Your governance design should address: who is responsible for AI ethics oversight; what processes govern the development and deployment of new AI systems; what mechanisms exist for detecting and addressing ethical problems in deployed systems; and how the bank would respond to an ethics failure. Write your response as a governance memo addressed to the bank's CEO and Board of Directors. A strong response will address the tension between institutional overhead and genuine accountability, will specify roles and processes rather than merely principles, and will acknowledge specific ethical risks associated with each of the four AI applications.
Exercise 1.23 (Four stars)
You have been asked to lead a one-hour workshop for the senior leadership team of a manufacturing company that is considering deploying AI systems for: predictive maintenance (identifying when equipment will fail), quality control (automated visual inspection of products), and workforce planning (scheduling and shift management). The leadership team is enthusiastic about efficiency gains but has no prior engagement with AI ethics.

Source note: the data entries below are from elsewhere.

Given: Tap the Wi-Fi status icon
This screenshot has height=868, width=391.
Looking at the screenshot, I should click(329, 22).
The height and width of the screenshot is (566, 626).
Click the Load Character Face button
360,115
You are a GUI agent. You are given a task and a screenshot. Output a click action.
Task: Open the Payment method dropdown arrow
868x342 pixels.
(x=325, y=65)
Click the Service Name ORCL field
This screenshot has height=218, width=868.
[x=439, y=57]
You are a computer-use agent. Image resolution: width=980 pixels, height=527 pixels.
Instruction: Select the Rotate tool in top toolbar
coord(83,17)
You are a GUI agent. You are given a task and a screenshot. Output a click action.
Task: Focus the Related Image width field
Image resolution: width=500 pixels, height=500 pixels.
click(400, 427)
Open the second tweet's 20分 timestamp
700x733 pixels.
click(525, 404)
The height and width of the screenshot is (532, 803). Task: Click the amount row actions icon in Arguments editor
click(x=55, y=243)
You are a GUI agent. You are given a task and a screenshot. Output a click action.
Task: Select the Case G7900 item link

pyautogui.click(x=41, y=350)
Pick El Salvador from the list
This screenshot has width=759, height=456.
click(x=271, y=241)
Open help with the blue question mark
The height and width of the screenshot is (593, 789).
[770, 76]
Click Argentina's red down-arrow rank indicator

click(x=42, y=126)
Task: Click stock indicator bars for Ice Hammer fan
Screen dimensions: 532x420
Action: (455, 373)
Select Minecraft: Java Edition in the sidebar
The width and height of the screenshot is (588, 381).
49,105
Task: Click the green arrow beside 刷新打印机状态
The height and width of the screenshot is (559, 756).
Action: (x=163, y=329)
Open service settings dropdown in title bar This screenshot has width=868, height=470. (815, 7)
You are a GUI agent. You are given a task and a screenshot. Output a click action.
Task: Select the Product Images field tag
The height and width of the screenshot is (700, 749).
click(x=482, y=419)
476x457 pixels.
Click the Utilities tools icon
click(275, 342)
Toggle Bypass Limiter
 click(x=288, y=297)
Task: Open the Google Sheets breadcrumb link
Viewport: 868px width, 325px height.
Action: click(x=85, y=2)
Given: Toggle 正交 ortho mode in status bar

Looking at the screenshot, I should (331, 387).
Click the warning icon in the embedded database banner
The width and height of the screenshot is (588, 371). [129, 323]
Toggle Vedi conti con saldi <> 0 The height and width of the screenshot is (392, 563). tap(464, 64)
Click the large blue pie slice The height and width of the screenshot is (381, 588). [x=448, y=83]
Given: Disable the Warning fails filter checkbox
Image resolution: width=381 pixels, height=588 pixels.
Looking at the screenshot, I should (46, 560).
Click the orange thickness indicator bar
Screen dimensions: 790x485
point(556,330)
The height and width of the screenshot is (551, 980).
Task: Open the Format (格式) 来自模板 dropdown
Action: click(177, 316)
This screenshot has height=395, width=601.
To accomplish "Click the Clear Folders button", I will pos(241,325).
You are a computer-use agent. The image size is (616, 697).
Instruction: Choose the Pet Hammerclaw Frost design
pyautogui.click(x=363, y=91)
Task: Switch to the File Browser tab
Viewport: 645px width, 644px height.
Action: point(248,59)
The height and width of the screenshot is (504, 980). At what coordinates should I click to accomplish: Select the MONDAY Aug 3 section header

Design the workshop. Specify: (a) the learning objectives for the session, (b) the structure and content of each segment, (c) the exercises or discussion questions you would use, and (d) the three key commitments you would want leadership to leave the session having made. A strong response will be realistic about what can be accomplished in one hour, will connect AI ethics concerns to business risks that resonate with a non-technical leadership audience, and will specify what follow-up would be needed to translate the session into organizational action.
Exercise 1.24 (Four stars)
Write a 500–700 word policy brief addressed to the mayor of a medium-sized American city (population: 350,000) recommending a policy framework for the city's use of AI in public services. The city currently uses AI in its 311 non-emergency services call center (chatbot and routing), in its public housing authority (application screening), and in its police department (license plate readers and a pilot predictive patrol program). The brief should: identify the primary ethical risks in each current application; recommend three specific policy requirements that should apply to all city AI use; address the question of public participation in AI governance; and acknowledge the resource constraints facing a mid-sized municipality. A strong response will be specific and actionable rather than aspirational, will acknowledge genuine trade-offs, and will distinguish between requirements that can be implemented immediately and those that require longer institutional development.
Exercise 1.25 (Four stars)
The chapter argues that AI ethics requires "ongoing organizational discipline rather than a one-time compliance exercise." An executive at a technology company responds: "We conducted a comprehensive ethics review of all our AI systems eighteen months ago. We identified and addressed twelve specific issues. We have published our AI principles. We have an ethics advisory board that meets twice a year. We have done more than most companies our size. What more do you expect us to do?"
Write a response to this executive of 400–500 words. Your response should: (a) acknowledge what the company has done well; (b) explain why these steps, while valuable, are not sufficient to constitute an ongoing ethical practice; (c) identify specifically what ongoing elements are missing; and (d) make the business case for why investing in those ongoing elements is worth it. A strong response will be respectful and specific — it will not moralize, but it will be honest about gaps; it will be grounded in the concepts introduced in this chapter; and it will demonstrate that genuine AI ethics practice is organizationally and strategically distinct from ethics compliance.